The Φ_n(x) are solutions to the time independent Schroedinger equation
[∂²/∂x² + (2m((n + ½)ħω - ½mω²x²)/ħ²)]Φ(x) = 0,
or
[∂²/∂η² - η² + 2n + 1]Φ(η) = 0.

If we wRite Φ_n(η) = h_n(η)exp(-η²/2), where h_n(η) is a polynomial of degree n, then h_n(η) satisfies the differential equation
[d²/dη² - 2η d/dη + 2n]h_n(η) = 0.
We see that h_n(η) satisfies the differential equation satisfied by the Hermite polynomials. Therefore h_n(η) = H_n(η). The energy eigenfunction of the harmonic oscillator therefore are
Φ_n(x) = (n! 2ⁿ)^-1/2(β/√π)^1/2H_n(η) exp(-½η²).

Problem:

The orthonormal set of wave functions for the stationary states of the harmonic oscillator with U(x) = ½mωx² is
{Φ_n(η) = N_nH_n(η)exp(-½η²)}, with η = (mω/ħ)^1/2x.
The Hermite polynomials H_n(η) satisfy the recurrence relations
ηH_n(η) = nH_n-1(η) + ½H_n+1(η) and dH_n(η)/dη = 2nH_n-1(η).
The normalization constants N_n are given by
N₀ = π^1/4, N_n+1 = (2(n+1))^-1/2N_n.

--

▶ **TO DO**:
Continue the passage on the quantum harmonic oscillator from the point at which it ends.

▶ **Collected data entries**:

--

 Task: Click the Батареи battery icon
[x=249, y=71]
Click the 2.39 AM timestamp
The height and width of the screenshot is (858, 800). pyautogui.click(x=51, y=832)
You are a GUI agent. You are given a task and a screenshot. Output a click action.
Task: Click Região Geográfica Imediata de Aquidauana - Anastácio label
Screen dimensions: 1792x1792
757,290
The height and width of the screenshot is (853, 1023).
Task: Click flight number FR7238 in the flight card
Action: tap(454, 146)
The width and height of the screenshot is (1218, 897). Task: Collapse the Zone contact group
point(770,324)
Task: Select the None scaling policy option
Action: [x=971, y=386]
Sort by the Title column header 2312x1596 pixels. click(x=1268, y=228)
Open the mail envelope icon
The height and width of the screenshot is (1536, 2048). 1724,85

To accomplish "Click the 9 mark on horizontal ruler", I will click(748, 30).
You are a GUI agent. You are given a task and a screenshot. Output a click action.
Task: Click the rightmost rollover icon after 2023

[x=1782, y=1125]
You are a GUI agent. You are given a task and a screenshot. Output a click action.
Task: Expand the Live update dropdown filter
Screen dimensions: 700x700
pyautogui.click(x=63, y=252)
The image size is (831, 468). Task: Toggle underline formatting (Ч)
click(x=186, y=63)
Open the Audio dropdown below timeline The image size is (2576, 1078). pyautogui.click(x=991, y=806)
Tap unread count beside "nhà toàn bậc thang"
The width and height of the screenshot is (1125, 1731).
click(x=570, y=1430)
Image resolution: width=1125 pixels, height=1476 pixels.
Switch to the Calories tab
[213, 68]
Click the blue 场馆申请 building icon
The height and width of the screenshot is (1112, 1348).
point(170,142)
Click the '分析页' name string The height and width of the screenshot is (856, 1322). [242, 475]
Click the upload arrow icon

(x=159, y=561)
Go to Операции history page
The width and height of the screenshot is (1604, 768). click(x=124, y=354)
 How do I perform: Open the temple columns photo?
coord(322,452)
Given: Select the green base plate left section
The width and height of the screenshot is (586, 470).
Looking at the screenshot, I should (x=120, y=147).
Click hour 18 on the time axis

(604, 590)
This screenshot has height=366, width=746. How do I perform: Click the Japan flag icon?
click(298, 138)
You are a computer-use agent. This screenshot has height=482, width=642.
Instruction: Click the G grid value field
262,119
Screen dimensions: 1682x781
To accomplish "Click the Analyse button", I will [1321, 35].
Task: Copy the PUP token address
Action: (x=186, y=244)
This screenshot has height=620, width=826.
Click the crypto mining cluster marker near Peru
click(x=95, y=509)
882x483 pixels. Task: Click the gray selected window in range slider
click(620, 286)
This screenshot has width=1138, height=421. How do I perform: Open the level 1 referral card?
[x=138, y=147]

--

▶ **EXPECTED OUTPUT**:
(a) Show that the matrix elements of X can be expressed as
<m|X|n> = (nħ/(2mω))^1/2δ_m,n-1 + ((n+1)ħ/(2mω))^1/2δ_m,n+1.
(b) Derive a similar expression for the matrix elements of X².
(c) The ladder operators for the harmonic oscillator have the properties
a^†|n> = √(n+1) |n+1>, a|n> = √(n) |n-1>.
Derive the expressions for a^† and a in terms of η and d/dη.

Hint: Start by investigating the action of the operator d/dη on Ψ_n(η).

Solution:
(a) <m|X|n> = (ħ/(mω))^1/2<m|η|n>, <m|n> = δ_m,n.
<m|η|n> = ∫_-∞^∞Φ_m*(η)ηΦ_n(η)dη = N_mN_n∫_-∞^∞H_m(η)ηH_n(η) exp(-η²) dη
(use recurrence relation)
<m|η|n> = N_mN_nn∫_-∞^∞H_m(η)H_n-1(η) exp(-η²) dη + N_mN_n½∫_-∞^∞H_m(η)H_n+1(η) exp(-η²) dη
= N_mN_n(N_mN_n-1)^-1n∫_-∞^∞Φ_m(η)Φ_n-1(η) dη + N_mN_n(N_mN_n+1)^-1½∫_-∞^∞Φ_m(η)Φ_n+1(η)dη
= (N_n/N_n-1)nδ_m,n-1 + ½ N_n/N_n+1)δ_m,n+1 = (n/2)^1/2δ_m,n-1 + ½(2(n+1))^1/2δ_m,n-1.
<m|X|n> = (nħ/(nmω))^1/2δ_m,n-1 + ((n+1)ħ/(2mω))^1/2δ_m,n-1.
(b) <m|X²|n> = (ħ/(mω))<m|η²|n>.
<m|η²|n> = ∫_-∞^∞Φ_m*(η)η²Φ_n(η)dη = N_mN_n∫_-∞^∞(mH_m-1(η) + ½H_m+1(η))(nH_n-1(η) + ½H_n+1(η)) exp(-η²) dη
= N_mN_n[(mn/(N_m-1N_n-1))δ_m-1,n-1 + ½n/(N_m+1N_n-1))δ_m+1,n-1 + ½m/(N_m-1N_n+1))δ_m-1,n+1 + ¼/(N_m+1N_n+1))δ_m+1,n+1= ½(mn)^1/2δ_m,n + ½(n(m+1))^1/2δ_m+2,n + ½(m(n+1))^1/2δ_m-2,n + ¼(2(m+1)2(n+1))^1/2δ_m,n= (n + ½)δ_m,n + ½(n(n-1))^1/2δ_m+2,n + ½(m(m-1))^1/2δ_m-2,n.
<m|X²|n> = (ħ/(mω))(n + ½)δ_m,n + ½(ħ/(mω))(n(n-1))^1/2δ_m+2,n + ½(ħ/(mω))(m(m-1))^1/2δ_m-2,n.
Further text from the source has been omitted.